Fernanda Montenegro estava com 70 anos quando “Central do Brasil” se tornou um sucesso além-fronteiras. Ela se refere à idade no livro: “Foi estranho: de repente, já velhusca, achando que ia finalmente ralentar o passo, dou por mim diante de todos aqueles holofotes aos quais jamais pensei chegar”.

 


Quando menciona o prêmio que recebeu nos Estados Unidos do National Board of Review, comenta: “Ali estava eu – coroa, chicana, cucaracha!”.

 


Grande dama do teatro, da TV e do cinema brasileiros, diva que detém a admiração absoluta de gerações de colegas e de fãs no Brasil, a atriz se viu também na condição de admiradora, em encontros com grandes intérpretes estrangeiros por quem cultivava fascínio.

 


“Momentos encantadores”

“Também vivi momentos encantadores naquela viagem interestelar ao me ver em jantares com Gregory Peck, Jennifer Jones, Jon Voight. Atores referenciais da época de ouro de Hollywood. Gregory Peck foi um galã único no seu tempo de glória. Viril, queixo forte, olhar honesto, uma voz centrada.

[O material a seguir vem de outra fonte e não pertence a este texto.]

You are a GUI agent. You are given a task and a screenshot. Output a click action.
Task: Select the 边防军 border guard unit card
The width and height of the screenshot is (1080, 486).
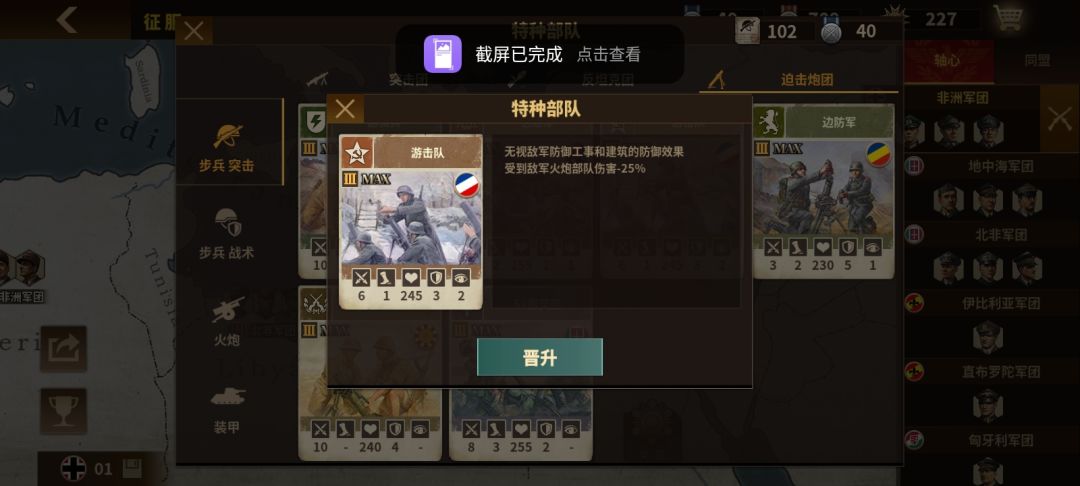[x=823, y=191]
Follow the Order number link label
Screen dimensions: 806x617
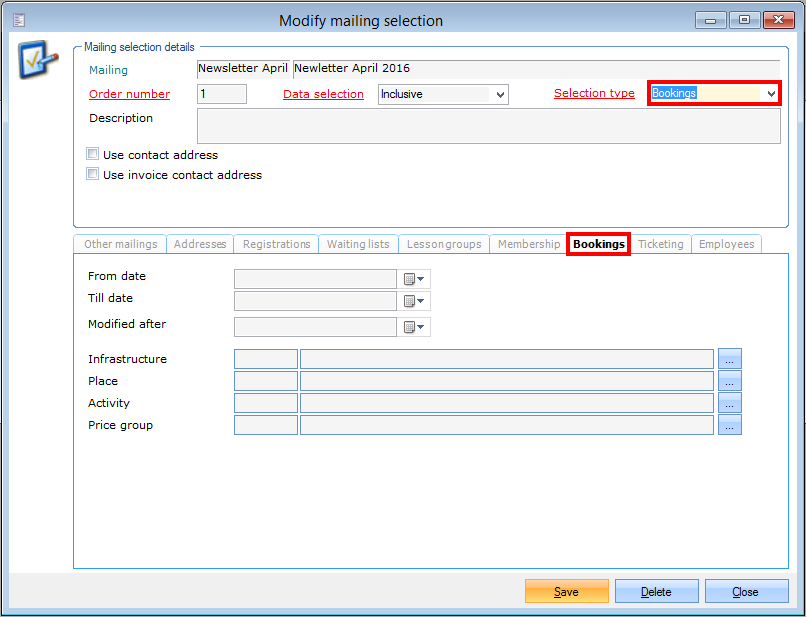click(129, 94)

O sonho do marido perfeito nos meus dezessete anos.”

 


Quando o britânico Ian McKellen se aproximou dela no Dorothy Chandler Pavilion, onde foi realizada a cerimônia de entrega do Oscar naquele ano, e perguntou “Você sabe quem sou?”, a brasileira pensou: “Como aquele ator glorioso, referencial do teatro inglês, podia achar que eu não o conhecia?”.

 


O diálogo que se seguiu entre os dois foi assim, conforme ela narra no livro: “‘Claro que sei quem você é!’ E ele, sério, olho no olho, muito cúmplice, acrescentou: ‘Espero que você ganhe’ – ‘I hope you win’. Eu, igualmente cúmplice, respondi: ‘Eu também espero que você ganhe’.

 


Ian McKellen concorreu a melhor ator por “Deuses e monstros”, de Bill Condon, e, assim como Fernanda Montenegro, foi embora para casa sem a estatueta naquela noite.

 


De seu encontro com Lauren Bacall, “uma mulher de talento, inteligente, arguta, independente”, nasceu uma amizade. “Ficamos próximas e guardo os cartões que ela sempre me enviou.”

 


Em “Prólogo, ato, epílogo”, a atriz não dedica uma só palavra para lamentar o prêmio que não veio. No balanço que faz de sua participação no filme de Walter Salles, ela diz: “Como aventura de vida, há um antes, um durante e um depois de ‘Central do Brasil’. Foi uma viagem mágica. Terrível e bela. Penso que conseguimos, Walter e eu, cada um a seu modo, sair melhor do que entramos”.

 


A disputa

“Pela transmissão da TV, ficamos sabendo da escolha de ‘Central’ entre os filmes estrangeiros. E eu, com absoluta surpresa, candidata a melhor atriz, junto com Meryl Streep, Gwyneth Paltrow, Cate Blanchett e Emily Watson”, narra Fernanda Montenegro em sua autobiografia.

 

 

Meryl Streep concorreu por “Um amor verdadeiro”, de Carl Franklin; Cate Blanchett foi indicada pelo papel-título de “Elizabeth”, de Shekhar Kapur, e Emily Watson disputou a estatueta pelo desempenho em “Hilary e Jackie”, de Anand Tucker. Gwyneth Paltrow venceu com a interpretação em “Shakespeare apaixonado”.